Note however that I am not saying that asynchronous servlet IO like that provided by Tomcat, Grizzly (and Jetty) is not valuable. It too has a place in Servlet 3.0, but in my proposal it is not part of the servlet API. Instead asynchronous IO would be provided on a new content handler API that would allow asynchronous code to be written to parse/generate bytes streams to/from higher level objects. These higher level objects could then be made available to servlets via a getContent and setContent API. Thus the content converters could asynchronously process bytes to an XML Document and just pass the completed DOM to the servlet. Moreover, the proposal allows for the container to provide common content converters so that every application would not need to provide their own. More importantly, container provided converters could be written to the container IO and buffering mechanisms in the most efficient way without needing to go via a standard API that must pick one technology (eg stream with byte arrays, NIO channels with buffers etc.). Applications with specific conversion needs could still provide their own converters if needed, but for things like file upload and XML handling common converters would be provided.
One would think that the asynchronous IO facilities of Grizzly, Tomcat and Jetty would be perfect for implementing converters that would be optimally efficient for those containers.

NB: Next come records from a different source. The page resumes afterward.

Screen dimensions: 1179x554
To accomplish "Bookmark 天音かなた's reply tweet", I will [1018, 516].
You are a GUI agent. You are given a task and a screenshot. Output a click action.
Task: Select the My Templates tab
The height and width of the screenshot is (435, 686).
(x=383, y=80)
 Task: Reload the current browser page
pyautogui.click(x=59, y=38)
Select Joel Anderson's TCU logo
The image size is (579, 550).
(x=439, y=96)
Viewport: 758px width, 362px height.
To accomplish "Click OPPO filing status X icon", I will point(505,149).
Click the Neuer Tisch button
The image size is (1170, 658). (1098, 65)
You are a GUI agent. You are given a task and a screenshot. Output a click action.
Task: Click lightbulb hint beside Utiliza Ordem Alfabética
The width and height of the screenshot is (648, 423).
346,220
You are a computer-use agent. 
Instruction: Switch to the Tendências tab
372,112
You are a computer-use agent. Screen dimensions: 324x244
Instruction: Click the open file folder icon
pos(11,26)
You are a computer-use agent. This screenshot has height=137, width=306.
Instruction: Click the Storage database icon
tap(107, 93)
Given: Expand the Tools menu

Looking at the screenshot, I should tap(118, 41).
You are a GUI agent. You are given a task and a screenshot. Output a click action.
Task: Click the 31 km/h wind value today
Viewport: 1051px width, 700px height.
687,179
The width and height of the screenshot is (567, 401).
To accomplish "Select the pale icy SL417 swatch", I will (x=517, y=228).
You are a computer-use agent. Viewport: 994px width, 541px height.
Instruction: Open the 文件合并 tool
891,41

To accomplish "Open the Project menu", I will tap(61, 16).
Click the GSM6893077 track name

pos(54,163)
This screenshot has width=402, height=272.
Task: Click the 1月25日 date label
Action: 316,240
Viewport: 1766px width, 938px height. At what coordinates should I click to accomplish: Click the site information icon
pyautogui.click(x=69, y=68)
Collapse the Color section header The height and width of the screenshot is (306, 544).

The article correctly identifies asynchronous issues as a key use-case that needs to be addressed for web-2.0 and JEE and provides some valuable analysis. Unfortunately the article mixes the concerns of asynchronous IO with those of asynchronous access to application resources such as databases and webservices. This mixing has clouded their analysis of available solutions. I believe it has also prevented them looking past the exceptions used by Jetty Continuations to see the true value of suspendable requests from within the servlet model. While Grizzly and Tomcat do provide valuable asynchronous IO features, I do not believe they well address the key asynchronous use-cases needed by web-2.0, so much so that even the analysis of the article chose to ignore the asynchronous IO contributions to latency and request handling.
The good thing is that effort is being made to educate developers about the need to consider asynchronous concerns. Hopefully this education can continue to the point that we can correctly separate the issues of asynchronous IO from asynchronous application event handling/scheduling.